Article:
________________________

Is it better to assume that you will be left to your own defenses or better to hope that someone might arrive at your side?

Shit, your guess might as well be mine and as far as guessing goes these days I don’t do much of it.

          There was a time in my life not to long ago where I enjoyed living a life based solely on chance and chance alone. Living on the edge was the only way I thought there was to live. There is a big difference between living a life that’s on the edge and living life in which you have been pushed over the “said” ledge and you have one hand on a crumbling, unstable limb. Hunter S. Thompson says it best, “The Edge... there is no honest way to explain it because the only people who really know where it is are the ones who have gone over. Needless to say Hunter and I have something in common with being of the edge that is, I won’t be committing suicide over any united states presidential reelection, but the thought of one day having my remains shot into the atmosphere via firework is a thought worth entertaining.

         You know I wish I had the money to shoot my baby brother’s ashes into the atmosphere amongst the stars, a place that would be far better fitting for him than this dirty stinking earth is. But I have enough faith in myself that he won’t be to disappointed in the places that I go, that I will be taking him along side for the ride.

         Today, right now, here in this moment I lay, lap top on chest in the bed that was once my baby brother’s bed not to long ago. Here I lay gazing out the window he had once gazed out of, I look to the right of me and I see the giant dream catcher he had once hung on his wall to the right of his closet. In my hand, right now as of this moment I hold the shirt he had once worn on the day that he died. I clench it tight in my fist, allowing my fingertips to feel this t-shirt in it’s entirety, letting the rougher edges of this cotton blend T shit scour amongst my finger tips. I hold this t shirt up to my nose and I take a long, concentrated whiff only to find that his spoor and his evidence of life no longer subsists within this t shirt or any other Inanimate object for that matter.

________________________

Material:

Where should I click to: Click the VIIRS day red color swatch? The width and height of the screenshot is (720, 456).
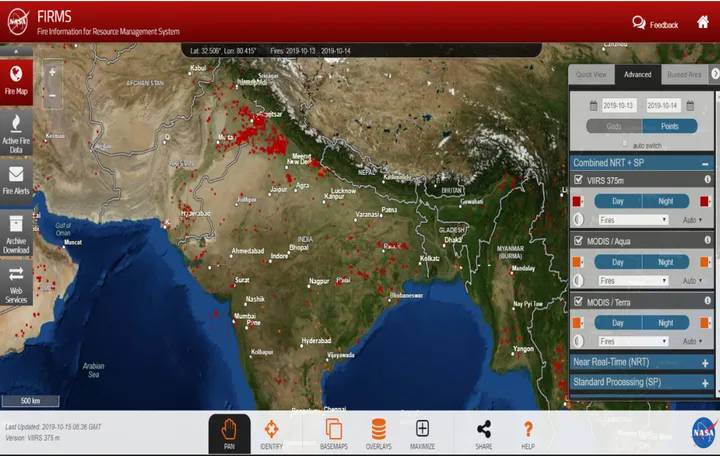pos(577,201)
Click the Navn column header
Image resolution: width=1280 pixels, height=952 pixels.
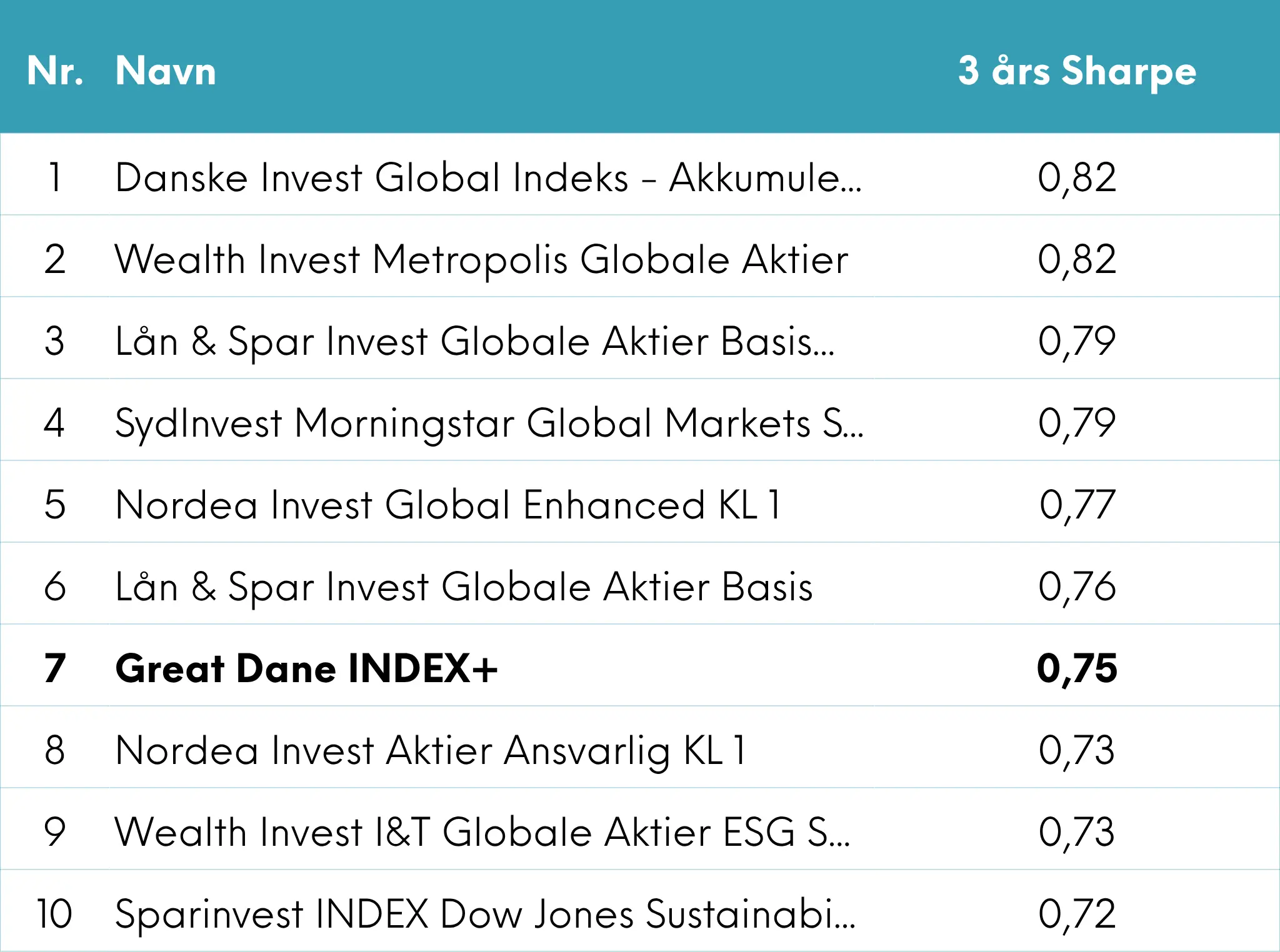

________________________

Aim: Please translate this sentence from the essay into Spanish: "Living on the edge was the only way I thought there was to live."

Result: Vivir al límite era la única manera de vivir que yo creía que había.